为了探究mRTEC-EXO缓解肾脏组织伤害和炎症浸润的原因，我们验证肾细胞对EXO的吸收效果，结果发现mRTEC分泌的EXO可被EK细胞良好摄取，表明肾脏组织可受肾小管细胞EXO影响从而减轻组织伤害。相关研究表明EXO水平升高与TNF-α和IL-6水平升高呈正相关，这表明EXO在脓毒症的炎症反应中扮演重要角色[9]。TNF-α和IL-1β的释放是早期脓毒症的特征之一，其中TNF-α是炎症反应中的关键细胞因子，可由多种细胞(单核细胞、巨噬细胞等)释放，对于引发内毒素性休克具有重要意义；IL-1β作为炎症早期的另一重要细胞因子，可促进有毒代谢产物的产生，从而损伤组织、器官。已有研究显示降低这些炎症细胞因子的释放对于缓解脓毒症的进展、降低脓毒症患者及脓毒症动物模型的病死率具有重要意义[10]。本研究中mRTEC-EXO抑制了LPS诱导后的TNF-α和IL-1β水平升高。研究证实，LPS增加了脓毒症小鼠血清的EXO，但当使用EXO治疗后，LPS诱导的TNF-α、IL-1β、IL-6释放明显减少，表明EXO治疗不仅减少了脓毒症引起小鼠体内的炎症反应，还延长了生存率[9]。MDA是细胞膜脂质过氧化的终产物之一，可反映细胞膜脂质过氧化的程度及细胞的损伤程度[11]，本研究结果同样显示LPS联合mRTEC-EXO显著增加了小鼠的生存期，并降低了MDA的水平。上述结果表明，mRTEC-EXO可能通过减弱细胞膜的脂质过氧化进而减缓细胞损伤。

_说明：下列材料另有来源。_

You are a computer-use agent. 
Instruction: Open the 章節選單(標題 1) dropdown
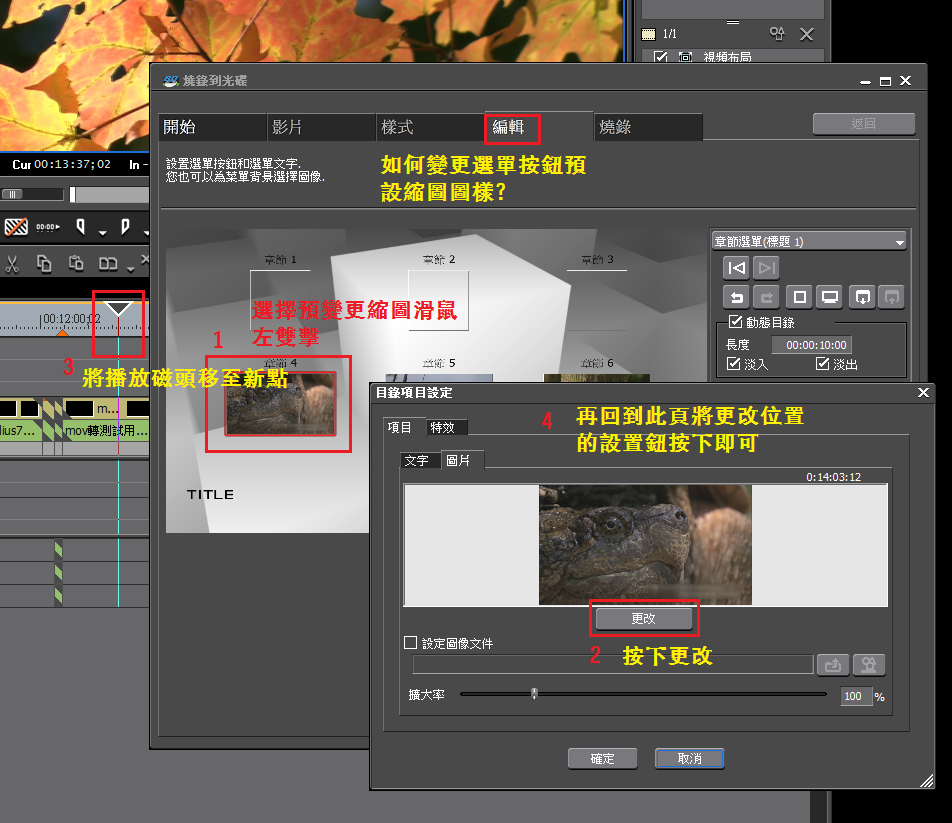pyautogui.click(x=808, y=241)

在脓毒症发展过程中，多种重要脏器过度招募浸润中性粒细胞是导致脓毒症致死的重要原因之一[12]。MPO是一种由中性粒细胞在炎症过程中因吞噬作用而分泌的酶，既往研究中MPO常被用于反映中性粒细胞脏器浸润程度的指标[13]。本研究中LPS促进了肾脏中MPO表达水平，而当mRTEC-EXO联合LPS时，MPO的表达水平明显降低，表明mRTEC-EXO可抑制中性粒细胞大量浸润从而抑制脓毒症的进展。

在脓毒症的状态下，细菌可释放出大量的LPS，进入血液后会迅速引起急性肾损伤。因此，本研究使用LPS诱发脓毒症，为确保脓毒症引起的远端器官(如肾脏)损伤的临床研究价值，在LPS诱导条件下一旦使用mRTEC-EXO处理小鼠，其病情恶化明显好转。因此推测mRTEC-EXO中携带的大量功能性蛋白或核酸是减缓小鼠肾脏炎症损伤加快的关键原因，因为已有大量研究证实EXO携带有功能性和抗病性遗传信息[14-15]。因此，根据既往研究和本研究结果，我们认为对脓毒症小鼠持续促进肾小管上皮细胞EXO分泌的措施，可能是减轻脓毒症晚期的免疫失调和远端肾脏损伤的有效策略。然而，仍需进一步设计体内外实验探究mRTEC-EXO抑制脓毒症促进炎症反应和中性粒细胞浸润的机制。

综上所述，脓毒症小鼠体内注射mRTEC-EXO可抑制肾脏炎症损伤和中性粒细胞浸润。因此，脓毒症进展过程中注射mRTEC-EXO可能是一种有效的治疗策略。